[Pixel coordinate grounding data]
◇ ◇ ◇
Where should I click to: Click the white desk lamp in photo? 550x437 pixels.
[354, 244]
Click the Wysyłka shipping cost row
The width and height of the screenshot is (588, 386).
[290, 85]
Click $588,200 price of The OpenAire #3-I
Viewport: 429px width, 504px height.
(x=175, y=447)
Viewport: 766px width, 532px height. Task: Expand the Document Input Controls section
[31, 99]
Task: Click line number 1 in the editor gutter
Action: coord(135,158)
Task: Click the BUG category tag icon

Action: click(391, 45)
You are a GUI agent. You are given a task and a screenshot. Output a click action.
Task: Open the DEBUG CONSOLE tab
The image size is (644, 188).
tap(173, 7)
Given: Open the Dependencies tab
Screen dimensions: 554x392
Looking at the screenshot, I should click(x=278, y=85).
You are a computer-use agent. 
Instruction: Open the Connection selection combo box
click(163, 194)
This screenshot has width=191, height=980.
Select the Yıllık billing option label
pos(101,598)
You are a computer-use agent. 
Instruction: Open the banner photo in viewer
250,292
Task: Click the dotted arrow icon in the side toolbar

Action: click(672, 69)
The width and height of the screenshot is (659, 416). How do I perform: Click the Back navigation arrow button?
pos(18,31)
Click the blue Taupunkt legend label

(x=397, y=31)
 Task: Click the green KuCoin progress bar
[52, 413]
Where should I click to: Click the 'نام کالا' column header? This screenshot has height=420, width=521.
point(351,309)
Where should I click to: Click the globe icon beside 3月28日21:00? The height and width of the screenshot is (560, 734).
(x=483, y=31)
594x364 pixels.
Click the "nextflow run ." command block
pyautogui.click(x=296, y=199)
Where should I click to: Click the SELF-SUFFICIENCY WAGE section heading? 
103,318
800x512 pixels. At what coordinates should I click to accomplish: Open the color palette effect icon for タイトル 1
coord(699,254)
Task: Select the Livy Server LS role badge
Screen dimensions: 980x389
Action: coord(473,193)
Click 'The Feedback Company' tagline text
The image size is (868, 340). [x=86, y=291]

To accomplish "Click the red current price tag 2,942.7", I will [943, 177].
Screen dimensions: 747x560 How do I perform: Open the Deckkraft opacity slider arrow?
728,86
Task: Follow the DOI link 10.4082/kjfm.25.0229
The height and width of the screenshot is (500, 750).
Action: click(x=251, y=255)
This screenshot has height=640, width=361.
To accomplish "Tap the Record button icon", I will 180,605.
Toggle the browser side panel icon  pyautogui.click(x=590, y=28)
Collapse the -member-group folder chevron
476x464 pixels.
◇ ◇ ◇
> **Exercise**: Take the records and restate them word for word.

> **Response area**:
Where should I click to: Click the white desk lamp in photo? 550x437 pixels.
[354, 244]
Click the Wysyłka shipping cost row
The width and height of the screenshot is (588, 386).
[290, 85]
Click $588,200 price of The OpenAire #3-I
Viewport: 429px width, 504px height.
(x=175, y=447)
Viewport: 766px width, 532px height. Task: Expand the Document Input Controls section
[31, 99]
Task: Click line number 1 in the editor gutter
Action: coord(135,158)
Task: Click the BUG category tag icon

Action: click(391, 45)
You are a GUI agent. You are given a task and a screenshot. Output a click action.
Task: Open the DEBUG CONSOLE tab
The image size is (644, 188).
tap(173, 7)
Given: Open the Dependencies tab
Screen dimensions: 554x392
Looking at the screenshot, I should click(x=278, y=85).
You are a computer-use agent. 
Instruction: Open the Connection selection combo box
click(163, 194)
This screenshot has width=191, height=980.
Select the Yıllık billing option label
pos(101,598)
You are a computer-use agent. 
Instruction: Open the banner photo in viewer
250,292
Task: Click the dotted arrow icon in the side toolbar

Action: click(672, 69)
The width and height of the screenshot is (659, 416). How do I perform: Click the Back navigation arrow button?
pos(18,31)
Click the blue Taupunkt legend label

(x=397, y=31)
 Task: Click the green KuCoin progress bar
[52, 413]
Where should I click to: Click the 'نام کالا' column header? This screenshot has height=420, width=521.
point(351,309)
Where should I click to: Click the globe icon beside 3月28日21:00? The height and width of the screenshot is (560, 734).
(x=483, y=31)
594x364 pixels.
Click the "nextflow run ." command block
pyautogui.click(x=296, y=199)
Where should I click to: Click the SELF-SUFFICIENCY WAGE section heading? 
103,318
800x512 pixels. At what coordinates should I click to accomplish: Open the color palette effect icon for タイトル 1
coord(699,254)
Task: Select the Livy Server LS role badge
Screen dimensions: 980x389
Action: coord(473,193)
Click 'The Feedback Company' tagline text
The image size is (868, 340). [x=86, y=291]

To accomplish "Click the red current price tag 2,942.7", I will [943, 177].
Screen dimensions: 747x560 How do I perform: Open the Deckkraft opacity slider arrow?
728,86
Task: Follow the DOI link 10.4082/kjfm.25.0229
The height and width of the screenshot is (500, 750).
Action: click(x=251, y=255)
This screenshot has height=640, width=361.
To accomplish "Tap the Record button icon", I will 180,605.
Toggle the browser side panel icon  pyautogui.click(x=590, y=28)
Collapse the -member-group folder chevron
476x464 pixels.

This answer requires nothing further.